For the third consecutive year, Scharff Weisberg provided lighting support for the suspenseful NFL Draft held once again at Radio City Music Hall. The high-profile event, telecast live on ESPN and the NFL Network, was packed with people eager to discover the professional fate of the nation's top college football players.

"It was a very intense week," says lighting designer Michael

Franks of Michael Franks Enterprises who has served as the lighting designer for the event for the past 10 years "I'm always surprised at how large an event it is. Aside from the design challenge of lighting the room in a beautiful way was the added challenge of having three different clients--the NFL, ESPN, and the newly added NFL Network--in a timeline. We are charged with giving the show the high-caliber look of an awards show at a fraction of that type of budget. We have to make a little go a long way."

Franks, who worked on his first NFL Draft a decade ago, teamed with John Trowbridge and with Scharff Weisberg to work more efficiently and utilize resources in a more effective way this year. "Scharff Weisberg had all the gear I needed," Franks notes. "They're not just a theatrical lighting house with some film and TV gear; they really have a foundation in the film and television worlds, too."

In addition, Scharff Weisberg's equipment "always comes with a very high standard of maintenance," he reports. "We have so little time to set up that we can't deal with a lot of bad gear and gear that doesn't work. With Scharff Weisberg gear, it's a given that everything will work.
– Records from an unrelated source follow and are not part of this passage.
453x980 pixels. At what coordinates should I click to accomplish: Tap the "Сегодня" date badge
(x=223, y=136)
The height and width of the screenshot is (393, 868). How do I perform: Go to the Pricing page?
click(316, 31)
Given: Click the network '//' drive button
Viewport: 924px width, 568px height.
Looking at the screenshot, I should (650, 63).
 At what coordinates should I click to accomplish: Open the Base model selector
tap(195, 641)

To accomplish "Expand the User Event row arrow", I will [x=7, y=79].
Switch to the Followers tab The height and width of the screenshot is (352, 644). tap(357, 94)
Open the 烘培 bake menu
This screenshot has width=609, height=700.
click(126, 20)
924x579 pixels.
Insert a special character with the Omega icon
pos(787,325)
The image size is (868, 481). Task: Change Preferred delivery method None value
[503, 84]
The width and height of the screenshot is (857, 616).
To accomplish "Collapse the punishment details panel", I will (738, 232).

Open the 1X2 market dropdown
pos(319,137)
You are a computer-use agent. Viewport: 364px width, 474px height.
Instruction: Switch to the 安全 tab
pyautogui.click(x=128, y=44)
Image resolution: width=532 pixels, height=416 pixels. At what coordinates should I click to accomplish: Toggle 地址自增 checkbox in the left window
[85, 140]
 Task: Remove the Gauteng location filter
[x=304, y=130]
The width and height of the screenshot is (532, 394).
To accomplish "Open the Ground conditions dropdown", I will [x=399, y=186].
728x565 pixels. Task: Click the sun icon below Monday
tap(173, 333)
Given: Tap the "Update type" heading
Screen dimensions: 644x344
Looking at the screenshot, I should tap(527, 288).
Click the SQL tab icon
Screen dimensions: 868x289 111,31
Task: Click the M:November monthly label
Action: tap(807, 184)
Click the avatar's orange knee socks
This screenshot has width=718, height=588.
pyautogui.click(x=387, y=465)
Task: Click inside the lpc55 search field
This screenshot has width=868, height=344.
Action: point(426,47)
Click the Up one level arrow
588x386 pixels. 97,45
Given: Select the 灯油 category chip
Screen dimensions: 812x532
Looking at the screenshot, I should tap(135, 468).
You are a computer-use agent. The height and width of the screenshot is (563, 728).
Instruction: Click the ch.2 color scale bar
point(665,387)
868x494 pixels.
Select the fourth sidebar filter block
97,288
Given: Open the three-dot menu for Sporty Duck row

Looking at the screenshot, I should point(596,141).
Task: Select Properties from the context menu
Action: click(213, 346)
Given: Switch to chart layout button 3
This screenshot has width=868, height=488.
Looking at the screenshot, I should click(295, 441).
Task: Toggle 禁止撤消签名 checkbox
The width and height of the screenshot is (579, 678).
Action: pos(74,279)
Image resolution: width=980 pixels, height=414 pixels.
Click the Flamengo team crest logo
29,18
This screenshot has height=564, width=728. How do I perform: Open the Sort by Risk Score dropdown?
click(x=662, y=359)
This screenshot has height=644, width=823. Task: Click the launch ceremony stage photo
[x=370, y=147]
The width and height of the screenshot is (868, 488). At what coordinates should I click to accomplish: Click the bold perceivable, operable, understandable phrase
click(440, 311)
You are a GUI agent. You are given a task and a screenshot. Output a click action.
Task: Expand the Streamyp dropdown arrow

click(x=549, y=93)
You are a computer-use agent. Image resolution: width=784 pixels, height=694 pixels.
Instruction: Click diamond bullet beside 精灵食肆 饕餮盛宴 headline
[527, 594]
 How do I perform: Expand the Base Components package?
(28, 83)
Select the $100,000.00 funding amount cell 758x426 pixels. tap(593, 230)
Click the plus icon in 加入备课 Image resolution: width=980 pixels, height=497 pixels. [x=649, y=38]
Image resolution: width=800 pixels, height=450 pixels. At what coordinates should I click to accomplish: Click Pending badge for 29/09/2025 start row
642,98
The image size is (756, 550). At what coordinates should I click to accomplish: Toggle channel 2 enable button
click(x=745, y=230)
There's very little room for trial and error: We barely have time to get everything done in the time allotted, and we have high expectations of what we want to accomplish."

Franks was tasked with lighting the main stage set and all onstage areas plus the backstage green room (with light flattering to announcers), the wings from the green room to the stage, three ESPN interview areas (a main desk, second desk and balcony area), the entire audience, all three balconies, and the orchestra (covering the audience and fans). "Everything had to be balanced at a level that wasn't uncomfortable while people watch the show over 12 hours," he points out.

Additionally, Franks provided lighting for downstairs press areas, a tunnel where players did press stand ups, and a second press area.